Facebook is not my only distant confidante, though. I get earnest check-ins from a whole range of interests who, even while conducting business from places thousands of kilometres away, are eager to ensure I’m doing OK. “Jack, we hope you are doing well in these unprecedented times,” they write. “You know what would make you feel better? A new truck.” There is an entire community of such helpers. It takes a village.

Not that this sort of corporate caring is new. Twenty years ago I began getting Christmas cards from an Illinois-based manufacturer of printing-related equipment. I don’t know how our relationship began, as I had absolutely nothing to do with the press at the Times Colonist. Nonetheless, it was comforting to know that while others would drift in and out of my life, I could at least count on my old pals in Illinois, whose cards would arrive with the dependable timing of one of the company’s own three-stage compensating stackers.

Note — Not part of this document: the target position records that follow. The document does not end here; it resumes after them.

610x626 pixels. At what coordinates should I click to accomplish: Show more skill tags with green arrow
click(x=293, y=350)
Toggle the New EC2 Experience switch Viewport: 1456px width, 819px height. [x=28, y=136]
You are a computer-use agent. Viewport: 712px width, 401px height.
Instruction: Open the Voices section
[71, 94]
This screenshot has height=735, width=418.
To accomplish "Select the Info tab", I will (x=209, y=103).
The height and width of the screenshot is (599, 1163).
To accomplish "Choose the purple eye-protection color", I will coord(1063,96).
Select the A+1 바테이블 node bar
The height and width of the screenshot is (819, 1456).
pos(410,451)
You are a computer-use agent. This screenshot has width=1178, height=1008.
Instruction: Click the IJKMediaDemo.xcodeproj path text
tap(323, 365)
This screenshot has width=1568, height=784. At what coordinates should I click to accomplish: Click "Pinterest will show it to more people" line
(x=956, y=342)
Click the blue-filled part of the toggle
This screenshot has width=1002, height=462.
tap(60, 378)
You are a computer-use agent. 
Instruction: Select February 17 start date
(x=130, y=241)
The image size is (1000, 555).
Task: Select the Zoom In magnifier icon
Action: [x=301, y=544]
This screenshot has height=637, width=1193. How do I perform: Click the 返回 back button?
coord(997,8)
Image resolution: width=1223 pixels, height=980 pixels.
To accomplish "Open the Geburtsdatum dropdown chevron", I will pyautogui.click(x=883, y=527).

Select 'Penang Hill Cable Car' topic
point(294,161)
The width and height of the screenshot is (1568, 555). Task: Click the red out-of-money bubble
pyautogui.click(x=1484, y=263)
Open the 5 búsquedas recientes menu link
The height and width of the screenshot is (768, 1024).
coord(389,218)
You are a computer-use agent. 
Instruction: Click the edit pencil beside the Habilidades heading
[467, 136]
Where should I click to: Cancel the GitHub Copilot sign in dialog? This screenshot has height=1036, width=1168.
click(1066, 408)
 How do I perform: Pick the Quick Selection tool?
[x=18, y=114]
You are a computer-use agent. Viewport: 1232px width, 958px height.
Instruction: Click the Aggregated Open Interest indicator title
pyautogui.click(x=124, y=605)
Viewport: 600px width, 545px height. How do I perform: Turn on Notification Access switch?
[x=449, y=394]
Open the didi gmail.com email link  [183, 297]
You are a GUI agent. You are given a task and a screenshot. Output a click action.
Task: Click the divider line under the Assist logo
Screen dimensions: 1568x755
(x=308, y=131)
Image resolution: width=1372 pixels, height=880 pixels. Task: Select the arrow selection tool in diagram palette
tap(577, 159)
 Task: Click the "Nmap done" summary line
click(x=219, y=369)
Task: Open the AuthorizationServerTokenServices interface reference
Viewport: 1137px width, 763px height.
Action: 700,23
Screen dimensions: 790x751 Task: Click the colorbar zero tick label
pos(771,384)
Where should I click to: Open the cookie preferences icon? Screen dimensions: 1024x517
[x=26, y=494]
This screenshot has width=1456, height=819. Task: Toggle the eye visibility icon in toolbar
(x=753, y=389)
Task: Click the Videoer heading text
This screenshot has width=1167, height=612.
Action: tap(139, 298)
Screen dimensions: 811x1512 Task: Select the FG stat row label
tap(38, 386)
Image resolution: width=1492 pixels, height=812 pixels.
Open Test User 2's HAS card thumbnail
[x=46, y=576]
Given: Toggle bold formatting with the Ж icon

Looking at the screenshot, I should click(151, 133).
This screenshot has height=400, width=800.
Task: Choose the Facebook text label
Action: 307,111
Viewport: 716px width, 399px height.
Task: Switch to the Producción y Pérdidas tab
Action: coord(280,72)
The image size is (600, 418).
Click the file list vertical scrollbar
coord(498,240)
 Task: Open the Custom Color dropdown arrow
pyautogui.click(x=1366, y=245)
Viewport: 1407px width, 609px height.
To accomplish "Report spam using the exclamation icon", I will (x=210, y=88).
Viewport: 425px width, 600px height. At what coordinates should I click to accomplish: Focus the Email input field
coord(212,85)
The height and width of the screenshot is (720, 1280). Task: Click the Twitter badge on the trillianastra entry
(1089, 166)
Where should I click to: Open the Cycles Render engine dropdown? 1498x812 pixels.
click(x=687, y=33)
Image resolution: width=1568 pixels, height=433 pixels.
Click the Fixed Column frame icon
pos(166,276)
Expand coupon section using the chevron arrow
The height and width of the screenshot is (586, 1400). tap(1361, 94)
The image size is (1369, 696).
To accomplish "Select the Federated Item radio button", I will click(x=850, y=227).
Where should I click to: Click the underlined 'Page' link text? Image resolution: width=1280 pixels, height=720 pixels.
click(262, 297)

I would also get personal Christmas greetings from politicians I had never met, though none went as far as Paul Martin, who as federal Liberal leader in 2002 took time out of his busy schedule to send a card to a dead golden retriever from Saanich that had somehow make it onto the party’s membership list. The dog also received two invitations from the B.C. Young Liberals to attend functions at the University of Victoria, a gracious gesture given that Gregg (that was the retriever’s name) wasn’t even an alumnus.

These days see fewer holiday greetings, but an absolute avalanche of communications from far-off correspondents who, while embarrassingly anonymous to me, nonetheless consider themselves familiar enough to use my first name. Sometimes they use an exclamation point — “Jack!” — to show how excited they are to have me in their lives.

I raise all this now because I just phoned a distant service provider, only to be answered by a recording: “Your call is important to us. Please stay on the line.”

So, I stayed on the line. And stayed. Answered some emails. Watched The Irishman on Netflix, twice. Stayed some more.

Then, while waiting, I discovered that mine was not an isolated case. I stumbled across a December Business Wire story about a survey of call centres, one that found hold times had increased 50 per cent since the start of the pandemic. Just over half of all callers had waited more than 30 minutes to get a response.

“Good heavens,” I thought. “Here are these poor people who care about me so much, but who are unable to answer my call. They must be beside themselves with worry. Maybe I should message them on Facebook, let them know I’m alright.”

Maybe we should all write our far-off connections when put on hold like that, if only to assure them that we care about them just as much as they care about us.